[コラム]文在寅政権支持層の離反と「進歩の分裂」


[コラム]文在寅政権支持層の離反と「進歩の分裂」

 共に民主党の状況も似たようなものだ。10日、野党「国民の力」の無制限討論(フィリバスター)による阻止を突破し、公捜処法改正案を国会で可決した。検察改革の足場が築かれた。しかし世論調査では「間違っている」との回答(54.2%)が「よくやった」との回答(39.6%)を上回った。進歩層の32%も「間違っている」と答えた。

 現政権支持層の離反は「進歩派の分裂」を意味する。突然のことではない。始まりは「チョ・グク事態」だった。一方は、「チョ・グク守護」と検察改革を同一視し、チョ・グクの辞任に反対した。もう一方は逆に、チョ・グク守護に無理に執着すれば、検察改革には逆効果となると主張した。

 チュ・ミエとユン・ソクヨルの対立は進歩派の分裂を加速させた。一方は、チュ長官支持と検察改革を同一視する。もう一方は、チュ長官の強引なやり方が検察改革には妨げとなると懸念する。進歩層の44.6%は「ユン総長の辞任」に賛成する。チュ長官の辞任に賛成する29.3%より多い。しかし「二人とも辞任」に賛成した13.2%を考慮すれば、事実上進歩層は二つに割れている。

 「朴槿恵(パク・クネ)大統領の支持率最低値、コンクリート支持層にひび」(2016年10月14日付、本紙報道)。現状況は4年前と見かけ上は瓜二つだ。チェ・スンシル国政壟断に対する安易な対応で支持層すら離反し、朴前大統領の支持率は急落した。様々な面で異なる二つの政権を比較するのは無理かもしれない。しかし、政治において最も重要なのは民意だという点は同じだ。

 進歩派の分裂は、大統領を早期のレームダックに落とし入れる可能性がある。来年4月の補欠選挙の見通しも不透明になる。しかし政治的な有利不利よりも胸が痛むのは、誰もが渇望していた「国民統合」が難しくなったことだ。4年前のろうそく革命では、極右勢力を除く多くの国民が気持ちを一つにした。大統領も「真の国民統合が始まった日として歴史に記録されるだろう」と約束した。しかし、保守派を包摂するどころか、進歩派すら割れているのだから。歴史的な挫折だ。

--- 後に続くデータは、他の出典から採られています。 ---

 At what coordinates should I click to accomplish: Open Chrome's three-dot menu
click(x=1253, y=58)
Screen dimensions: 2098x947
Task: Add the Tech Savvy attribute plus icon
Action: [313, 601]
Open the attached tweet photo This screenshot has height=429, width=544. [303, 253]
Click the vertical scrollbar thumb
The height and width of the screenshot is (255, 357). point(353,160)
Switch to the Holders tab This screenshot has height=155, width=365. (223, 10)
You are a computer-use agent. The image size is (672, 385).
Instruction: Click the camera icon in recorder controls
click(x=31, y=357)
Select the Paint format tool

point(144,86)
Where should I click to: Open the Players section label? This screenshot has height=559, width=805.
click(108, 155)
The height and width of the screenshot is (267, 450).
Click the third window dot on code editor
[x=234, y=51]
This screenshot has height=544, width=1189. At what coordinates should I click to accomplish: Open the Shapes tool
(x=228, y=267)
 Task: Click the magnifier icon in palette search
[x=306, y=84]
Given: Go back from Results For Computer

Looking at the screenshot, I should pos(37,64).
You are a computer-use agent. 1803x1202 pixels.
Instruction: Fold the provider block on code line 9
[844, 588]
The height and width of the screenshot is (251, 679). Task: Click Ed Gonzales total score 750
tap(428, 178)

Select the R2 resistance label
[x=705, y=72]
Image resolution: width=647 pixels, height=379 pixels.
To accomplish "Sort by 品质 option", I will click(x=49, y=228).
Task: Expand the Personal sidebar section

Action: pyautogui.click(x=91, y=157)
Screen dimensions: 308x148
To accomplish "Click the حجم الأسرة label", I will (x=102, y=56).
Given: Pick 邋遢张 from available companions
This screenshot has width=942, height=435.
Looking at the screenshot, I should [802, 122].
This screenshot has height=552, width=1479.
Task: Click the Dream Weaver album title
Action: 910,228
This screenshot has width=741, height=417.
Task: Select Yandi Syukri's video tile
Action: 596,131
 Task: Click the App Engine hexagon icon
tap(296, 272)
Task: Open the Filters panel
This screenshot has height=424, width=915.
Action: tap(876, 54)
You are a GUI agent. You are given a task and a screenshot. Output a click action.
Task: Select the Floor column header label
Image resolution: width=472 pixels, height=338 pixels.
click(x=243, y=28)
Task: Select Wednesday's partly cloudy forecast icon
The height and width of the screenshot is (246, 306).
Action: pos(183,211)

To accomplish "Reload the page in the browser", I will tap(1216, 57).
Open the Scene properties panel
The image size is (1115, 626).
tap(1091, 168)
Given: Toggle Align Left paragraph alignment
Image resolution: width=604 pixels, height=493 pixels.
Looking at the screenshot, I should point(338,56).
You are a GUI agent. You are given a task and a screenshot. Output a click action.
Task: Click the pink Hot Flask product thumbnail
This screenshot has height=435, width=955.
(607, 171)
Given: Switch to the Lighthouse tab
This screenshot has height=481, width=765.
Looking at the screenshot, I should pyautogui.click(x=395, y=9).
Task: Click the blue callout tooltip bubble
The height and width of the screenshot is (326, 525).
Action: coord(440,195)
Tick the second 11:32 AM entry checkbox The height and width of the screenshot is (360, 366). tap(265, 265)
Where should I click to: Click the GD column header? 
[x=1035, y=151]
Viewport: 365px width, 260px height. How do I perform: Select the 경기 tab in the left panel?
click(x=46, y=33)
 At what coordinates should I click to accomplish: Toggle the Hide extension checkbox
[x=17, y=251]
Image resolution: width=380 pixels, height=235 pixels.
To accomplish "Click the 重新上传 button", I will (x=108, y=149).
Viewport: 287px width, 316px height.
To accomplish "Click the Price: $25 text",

 進歩派の分裂は、民主主義と進歩派の伝統的価値が後退した結果だ。目的が正しくとも、過程と手続きが間違っていれば、国民の支持は得られない。手続き上の正当性が不足しているにもかかわらず、任期が保障された検察総長を引きずり降ろそうとするような「非常識」と「空回り」が検察の中立性と独立性を毀損したという非難を自ら招いた。

 自称検察主義者であるユン総長が“生きた権力”も厳正に捜査する「英雄」のように浮かび上がり、与党の次期有力大統領候補よりも高い支持率を得る荒唐無稽が繰り広げられている。国民は検察改革には反対しない。文大統領が15日の国務会議で検察に対する民主的統制を強調したことにも、国民は同意するだろう。しかし、なぜ支持層が離反し、進歩派が分裂するのか、省察が必要だ。

 内部批判を謙虚に受け止めるどころか「反改革」ないし「裏切り」と非難する態度は、傲慢と独善のイメージを人々に抱かせる。進歩派が閉鎖的な「陣営論理」に閉じこもっている態度も退行的だ。事の是非や真実が何なのかよりも、自分が好きか嫌いか、敵か味方かを重視する二分法的な態度がはびこっている。政権勢力が何をしても「できそこない」の野党を支持することはないと盲信することは、国民を愚弄するものだ。

 進歩派分裂の構造的要因についての省察も必要だ。軍部独裁時代には、保守派は既得権擁護勢力、進歩派は既得権打破勢力だった。しかし、この30年で状況は変わった。6つの政権を進歩派と保守派がちょうど半分ずつ分かち合った。進歩派も政界、官界、経済界、学界など、社会の至るところで高い地位に着き、既得権化が進んだ。チョ・グク一家問題、現政権の高位公職者の複数住宅保有、ソウルと釜山(プサン)の市長の強制わいせつ事件に国民が見たものはそれだ。そして自省ではなく、その隠蔽に汲々とする「自分はロマンス、他人は不倫」(同じ行為でも他者のことは非難し自分のことは正当化すること)的な態度に進歩派すら割れた。

 ろうそく革命では「平等、公正、正義」に象徴される進歩的価値が全国民へと広がった。しかし今、進歩派は分裂か拡張かの岐路に立たされている。韓国社会は、進歩-保守のフレームよりも改革-守旧のフレームの方が重要になりつつある。